The persistence gap you describe is also the biggest pain point with MCP-based workflows. Every new Claude Code session starts cold, and re-parsing even a well-structured CLAUDE.md takes tokens that could go toward actual work. A persistent graph backend that survives sessions would be a game-changer for long-running projects.

MC Harris • Apr 15

This looks truly excellent. I've wanted a way to add relations to links since Obsidian appeared. I will check it out. Thank you.

MC Harris • Apr 15

I would also consider self-hosted with zero reach-back to other cloud services.

MC Harris • Apr 15

I see it requires use of a cloud service. I'm looking for a local, offline-capable solution with no 'call home'. Any chance you will offer that in the future?

Suny Choudhary • Apr 14

Interesting take.

LLM Wiki patterns explain the structure well, but they don’t really address how systems behave over time. Once you start updating, merging, and reusing entries, consistency and drift become real issues.

Feels like the missing piece isn’t just better structure, but better control over how knowledge evolves.

Printo Tom • Apr 18

Looks truly excellent

Pavel Gajvoronski • Apr 14

Really useful breakdown of the gaps. The persistence problem resonates — every new session the agent re-discovers what it already knew. The observability side of this is equally broken: even if you have persistent memory, when something goes wrong mid-chain you still can't tell which tool call caused it or what the agent's state was at that point. That's the gap TraceHawk addresses — MCP-native tracing so you see exactly what happened, not just what was stored. Curious how Penfield handles session replay when debugging a failed chain.

Nadhir MAZARI BOUFARES • Apr 16

My take is that adding content to relationship types alone won't solve it when connections and types explode in volume.

What I am doing is contextualizing notes through frontmatter properties and using graph filters and groups to isolate meaningful clusters.

I think plugins like Breadcrumbs (typed directional links) and Dataview (query notes as a database) take it further.

Penfield • Apr 18

You're right, typed relationships alone don't solve it at scale. That's the point, it's only one step in the process. The linking your vault gets you from flat files to typed connections, but the real work starts when you import that into Penfield. Once it's there, agents have tools to query, prune bad connections, add new ones, and actively maintain the graph as you work.
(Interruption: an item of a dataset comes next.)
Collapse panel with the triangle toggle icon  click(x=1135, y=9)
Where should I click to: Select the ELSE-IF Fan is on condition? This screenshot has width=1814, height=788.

No amount of frontmatter and Dataview queries replaces allowing your agents to reason over and modify the knowledge base.

Mykola Kondratiuk • Apr 16

the underlying problem here is staleness, not structure. wikis rot faster than code. setups that survive long-term have auto-expiry on entries rather than maintenance workflows.

Penfield • Apr 18

Staleness is a symptom, not the cause. Knowledge doesn't expire on a timer, a conversation from six months ago might be irrelevant today or might be the key context you need tomorrow. Auto-expiry would throw both out equally. The fix is agents that can evaluate whether something is still relevant in context, not a cron job deleting anything older than X days or months.

Mykola Kondratiuk • Apr 18

fair - auto-expiry is blunt. time alone can't judge relevance. evaluation agents make more sense but harder to trust initially.